Seafield Farm is a 1-acre farm in Cape Charles, VA, that grows a wide variety of vegetables, herbs, flowers, and pecans, as well as producing eggs and honey.
They received a $2,090 grant to install drip irrigation and two hydrant water spigots on their farm. Seafield has their new irrigation system all set up for fall crops! Owner Jenna Rodriguez told us, “There are so many positive outcomes, from the [reduced] time we have to spend thinking about watering to the successful seed germination, [fewer] weeds in between the beds, [a reduced need to move] the sprinklers based on the wind, and so much more.”
Shao Shan Farm
Shao Shan Farm is a 5-acre farm in Bolinas, CA, that grows organic Asian heritage vegetables, which are sold to chefs, farmers markets, grocery stores, and regional communities. They also donate produce to their local “Free Food Fridays” food pantries, senior dinner programs, and bi-weekly gleanings.

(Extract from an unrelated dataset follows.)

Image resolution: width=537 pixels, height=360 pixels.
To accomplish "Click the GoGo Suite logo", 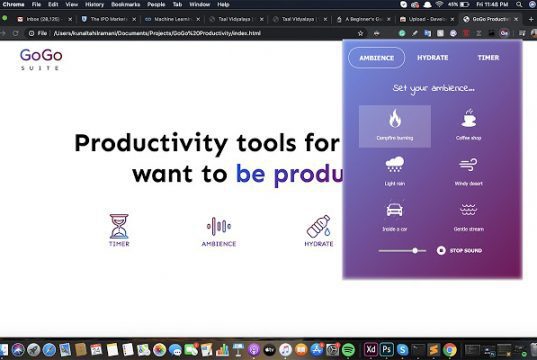I will point(41,59).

They received a $4,881 grant to purchase a rotary mower and hoop house. They were able to construct their hoop house and have been using it to grow cucumbers and bitter melons, a culturally appropriate crop that they previously lacked the space to grow. Farmer Scott Chang-Fleeman told us, “[We] were also able to open up space in our previous hoop [house] to isolate a rare Chinese chili pepper variety that we can now save on seed, and [which we] are hoping to [grow at] a widely available quantity to share with the community.” They plan to use their new mower to terminate their winter cover crop next spring.
Sugar Hill Farmstead
Sugar Hill Farmstead is a 10-acre farm in Hilo, HI, that produces pastured meats and eggs, raw honey, and organic bananas. Their livestock supplies the only meat CSA available on the Big Island. The bananas are sold to a local smoothie shop or dehydrated and sold at another farm store.
They received a $4,351 grant to purchase two windmills and expand their solar-power system, decreasing their reliance on generators and further reducing their fossil fuel consumption. Sugar Hill Farmstead made a small change to their project, opting to purchase one larger turbine instead of two smaller ones. Owner Brittany Anderson told us that they’ve been able to clear the land, consult with an electrical engineer about integrating their new turbine into their current solar-power system, and construct the turbine.
Thompson Creek Farm
Thompson Creek Farm is a 2-acre farm in Newman Lake, WA, that grows a wide variety of vegetables, berries, and fruit, which they sell through a CSA and to local farmers markets and restaurants.
They received a $3,592 grant to purchase owl and bat boxes, and a hoop house. They were able to set up their owl and bat boxes, as well as their hoop house, early this season. Co-owner Marcus Intinarelli told us that the owl boxes have been inhabited, stating, “We can see and hear the owls each night, and we have noticed less rodent pressure this year.” So far, they’ve also had great success with a seed crop they’re growing in their new hoop house.
We’re still waiting on an update from Sicangu Community Development (Keya Wakpala Gardens) so stay tuned to hear about their project.
So much growth in spite of unprecedented circumstances! The FruitGuys Community Fund couldn’t be prouder of our all-star 2020 grantees, as they grow good across the U.S. Stay tuned for another update on these projects, as the 2020 grantees will share their final updates at the end of the year, just as we gear up for the 2021 grant cycle. If you know a small, independent farmer, let them know our grant cycle will open in December. We look forward to supporting another group of hard-working, indispensable small farms and agricultural nonprofits and the communities they call home.